Problem to solve:
To complete the exercise, write out all the data exactly.

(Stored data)
═══

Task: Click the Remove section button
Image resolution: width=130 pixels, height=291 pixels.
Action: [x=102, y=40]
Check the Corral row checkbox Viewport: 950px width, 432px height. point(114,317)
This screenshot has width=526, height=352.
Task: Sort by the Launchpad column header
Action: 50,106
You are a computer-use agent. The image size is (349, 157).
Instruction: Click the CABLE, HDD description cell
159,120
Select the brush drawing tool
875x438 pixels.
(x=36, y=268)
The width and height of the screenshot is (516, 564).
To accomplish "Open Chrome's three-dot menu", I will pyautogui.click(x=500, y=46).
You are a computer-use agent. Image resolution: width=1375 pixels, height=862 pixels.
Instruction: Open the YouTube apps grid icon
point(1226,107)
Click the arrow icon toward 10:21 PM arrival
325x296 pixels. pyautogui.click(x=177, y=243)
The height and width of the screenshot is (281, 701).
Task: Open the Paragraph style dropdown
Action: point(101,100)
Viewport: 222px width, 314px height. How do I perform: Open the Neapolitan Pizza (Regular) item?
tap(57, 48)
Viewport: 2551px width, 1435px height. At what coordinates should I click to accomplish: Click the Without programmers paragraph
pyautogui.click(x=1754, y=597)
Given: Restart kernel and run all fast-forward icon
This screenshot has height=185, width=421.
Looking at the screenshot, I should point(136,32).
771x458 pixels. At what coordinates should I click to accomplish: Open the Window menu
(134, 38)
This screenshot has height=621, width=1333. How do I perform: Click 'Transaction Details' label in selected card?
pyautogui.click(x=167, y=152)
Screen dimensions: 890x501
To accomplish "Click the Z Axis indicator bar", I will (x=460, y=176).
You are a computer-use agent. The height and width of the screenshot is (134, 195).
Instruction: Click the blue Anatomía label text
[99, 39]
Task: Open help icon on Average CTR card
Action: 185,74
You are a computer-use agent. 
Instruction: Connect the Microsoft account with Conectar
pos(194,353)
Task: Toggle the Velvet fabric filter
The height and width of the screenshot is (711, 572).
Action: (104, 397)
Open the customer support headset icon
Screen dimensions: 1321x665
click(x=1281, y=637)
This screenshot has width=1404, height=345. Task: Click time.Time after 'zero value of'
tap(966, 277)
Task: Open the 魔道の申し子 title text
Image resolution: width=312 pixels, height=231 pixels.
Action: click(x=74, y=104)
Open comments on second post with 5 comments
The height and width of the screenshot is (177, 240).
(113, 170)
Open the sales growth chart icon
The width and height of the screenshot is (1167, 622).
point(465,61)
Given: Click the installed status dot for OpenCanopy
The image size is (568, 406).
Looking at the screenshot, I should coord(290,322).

═══

Problem solution:
Task: Click the Remove section button
Image resolution: width=130 pixels, height=291 pixels.
Action: [x=102, y=40]
Check the Corral row checkbox Viewport: 950px width, 432px height. point(114,317)
This screenshot has width=526, height=352.
Task: Sort by the Launchpad column header
Action: 50,106
You are a computer-use agent. The image size is (349, 157).
Instruction: Click the CABLE, HDD description cell
159,120
Select the brush drawing tool
875x438 pixels.
(x=36, y=268)
The width and height of the screenshot is (516, 564).
To accomplish "Open Chrome's three-dot menu", I will pyautogui.click(x=500, y=46).
You are a computer-use agent. Image resolution: width=1375 pixels, height=862 pixels.
Instruction: Open the YouTube apps grid icon
point(1226,107)
Click the arrow icon toward 10:21 PM arrival
325x296 pixels. pyautogui.click(x=177, y=243)
The height and width of the screenshot is (281, 701).
Task: Open the Paragraph style dropdown
Action: point(101,100)
Viewport: 222px width, 314px height. How do I perform: Open the Neapolitan Pizza (Regular) item?
tap(57, 48)
Viewport: 2551px width, 1435px height. At what coordinates should I click to accomplish: Click the Without programmers paragraph
pyautogui.click(x=1754, y=597)
Given: Restart kernel and run all fast-forward icon
This screenshot has height=185, width=421.
Looking at the screenshot, I should point(136,32).
771x458 pixels. At what coordinates should I click to accomplish: Open the Window menu
(134, 38)
This screenshot has height=621, width=1333. How do I perform: Click 'Transaction Details' label in selected card?
pyautogui.click(x=167, y=152)
Screen dimensions: 890x501
To accomplish "Click the Z Axis indicator bar", I will (x=460, y=176).
You are a computer-use agent. The height and width of the screenshot is (134, 195).
Instruction: Click the blue Anatomía label text
[99, 39]
Task: Open help icon on Average CTR card
Action: 185,74
You are a computer-use agent. 
Instruction: Connect the Microsoft account with Conectar
pos(194,353)
Task: Toggle the Velvet fabric filter
The height and width of the screenshot is (711, 572).
Action: (104, 397)
Open the customer support headset icon
Screen dimensions: 1321x665
click(x=1281, y=637)
This screenshot has width=1404, height=345. Task: Click time.Time after 'zero value of'
tap(966, 277)
Task: Open the 魔道の申し子 title text
Image resolution: width=312 pixels, height=231 pixels.
Action: click(x=74, y=104)
Open comments on second post with 5 comments
The height and width of the screenshot is (177, 240).
(113, 170)
Open the sales growth chart icon
The width and height of the screenshot is (1167, 622).
point(465,61)
Given: Click the installed status dot for OpenCanopy
The image size is (568, 406).
Looking at the screenshot, I should coord(290,322).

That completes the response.